Sorusu sorulmayan cevapları vermeyi bıraktığın anda anlamlı ve faydalı sorular sorabilme ferasetine sen de sahip olabilirsin.
* * * * *
Aklını özgürleştiremeyen insanın gönlünden sıcaklık sızmaz.
* * * * *
Bizler, babalarının doğduğu şehirlerde ölemeyen çocuklarız.
* * * * *
Stili olmayan fertlerin misyonu fitili ateşlemektir.
* * * * *
Hayat kaybedeni olmayan bir oyun kurmaktır.
* * * * *
Gölgesi yaşadığı topraklara uzun düşen insanlar yetiştirmeliyiz.
* * * * *
Biz; hayatta, slogan atanlardan değil, yaşadığı hayat ağızlarda ve kalplerde slogan olanlardan olmalıyız.
* * * * *
Unvan fetişizmine tutulan zavallılar, hayatları boyunca toplum ve kendi adlarına olumlu hiç bir değer biriktiremedikleri için sığınılacak tek liman kabilinden unvanlardan medet umuyorlar ve onu putlaştırıyorlar. Bu yara, merhem tutacak ve şifa bulacak gibi de gözükmüyor. Nereden mi çıkarıyorum? Bedbahtlar ve/veya varisleri; kabir taşlarına bile unvan yazdırıyorlar da ondan.
* * * * *
Yaşam öyle sürpriz gelişmelere gebedir ki dünün tercih edilmeyi ümitsizce bekleyen alternatiflerinden bazıları bu günlerde çok rahatlıkla mecburiyete dönüşebilir.
* * * * *
Yüzünüzü nereye çevirirseniz çevirin her yerde Allah'ın (CC) rahmetini ve merhametini gördüğünüzde, yüreğiniz bir körük gibi kalkar ve iner. Kendinizi maddeten ve manen yükselmiş hissedersiniz.
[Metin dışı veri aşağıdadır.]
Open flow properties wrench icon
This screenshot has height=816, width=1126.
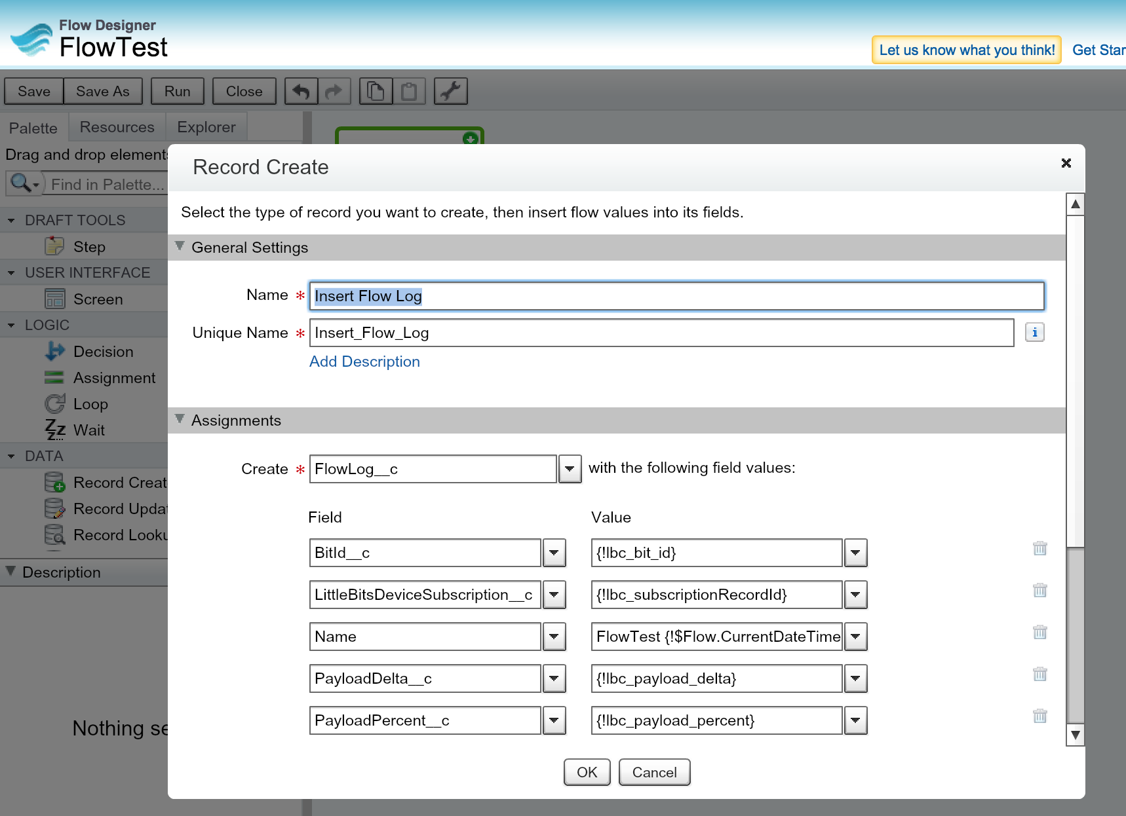(450, 91)
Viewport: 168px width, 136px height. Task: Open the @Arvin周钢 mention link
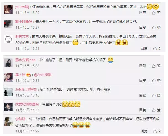click(x=43, y=75)
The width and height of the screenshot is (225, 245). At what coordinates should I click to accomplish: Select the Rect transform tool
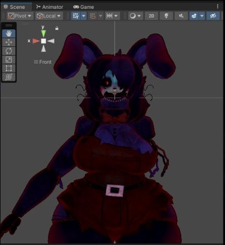point(9,68)
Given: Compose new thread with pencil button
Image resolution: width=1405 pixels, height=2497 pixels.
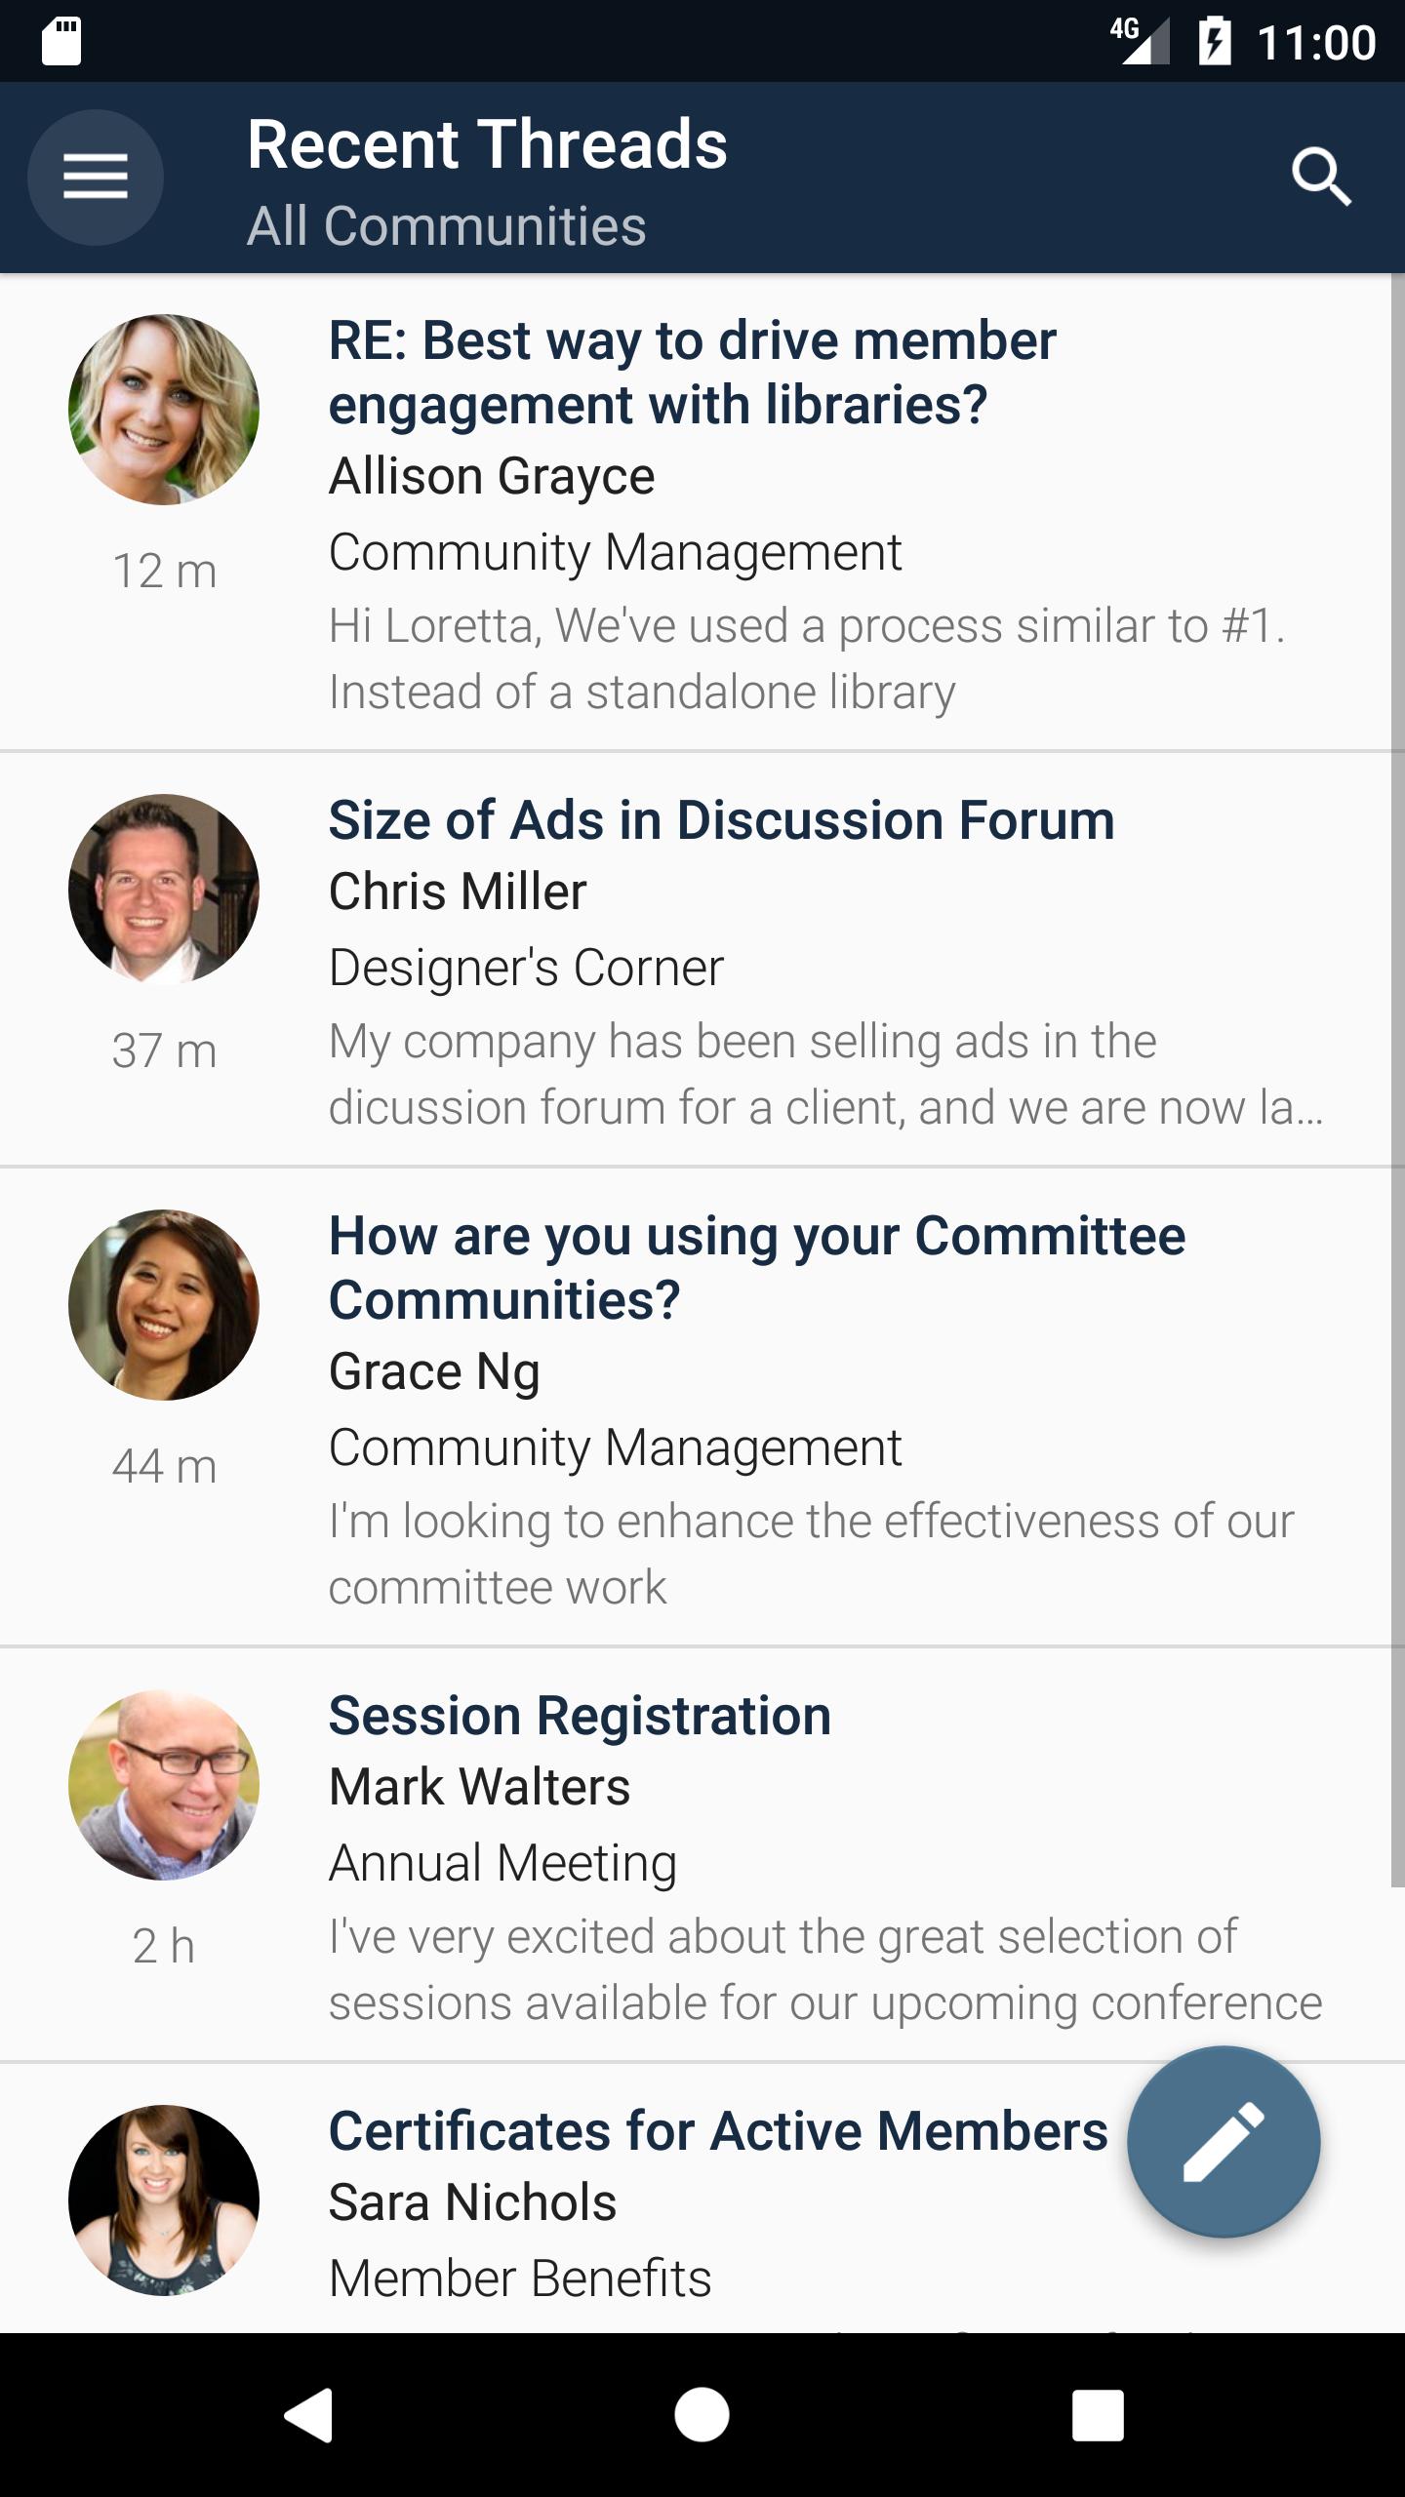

Bunu ömründe gerçek anlamda bir kez yaşayan bir insanın eski kendisi gibi kalabilmesi imkânsızdır.
* * * * *
Bir konferansım sonrasında bugüne dek aldığım en güzel dua: “Seni doğuran anaya ateş temas etmesin.”
* * * * *
ABD’nin Wisconsin eyaletinde polisin siyahî Amerikalı Jacob Blake’i arkadan vurarak ağır yaralamasını protesto eden ve maçlara çıkmayan NBA oyuncuları, katil ABD’nin on yıllardır dünyanın dört bir yanında katlettiği masum insanların varlığından gerçekten haberdar olsalar, lisanslarını yakarlardı.
* * * * *
Birilerinin, millete mâl olmuş değerlere (insan, fikir ve mekân) tapulu mallarıymış gibi davranmalarından gınâ geldi artık. Fena halde eski Sovyetlerdeki politbüro üyelerine benziyorlar.
* * * * *
Biz insanların en büyük problemi; ağzımızdan dökülenlerle kalbimizden geçenlerin aynı olmamasında aranmalı. Eylemlerin, söylemlerden uzağa düşmüş olmasını da bu bağlamda anlamlandırmalıyız. Ortada samimiyetsizlik var dostum.
* * * * *
Herhangi bir işi dünyanın herhangi bir yerinde bizden daha iyi, daha kaliteli ve kısa zamanda yapan birey ve toplumların var olduklarını bildiğimiz halde neden çıtamızı yükseltemiyor ve tekrar eden başarısızlıkları çok rahatlıkla sindirebiliyoruz?
* * * * *
Yazar Tarık Tufan bir televizyon programında “Ben, Endülüs’ten sonra bir daha İspanyolca konuşmadım” demişti. Biz de bu sözden ilhamla, son sözümüzü şöyle söyleyelim: “Biz, Muhsin Yazıcıoğlu’ndan sonra kimseye REİS demedik.”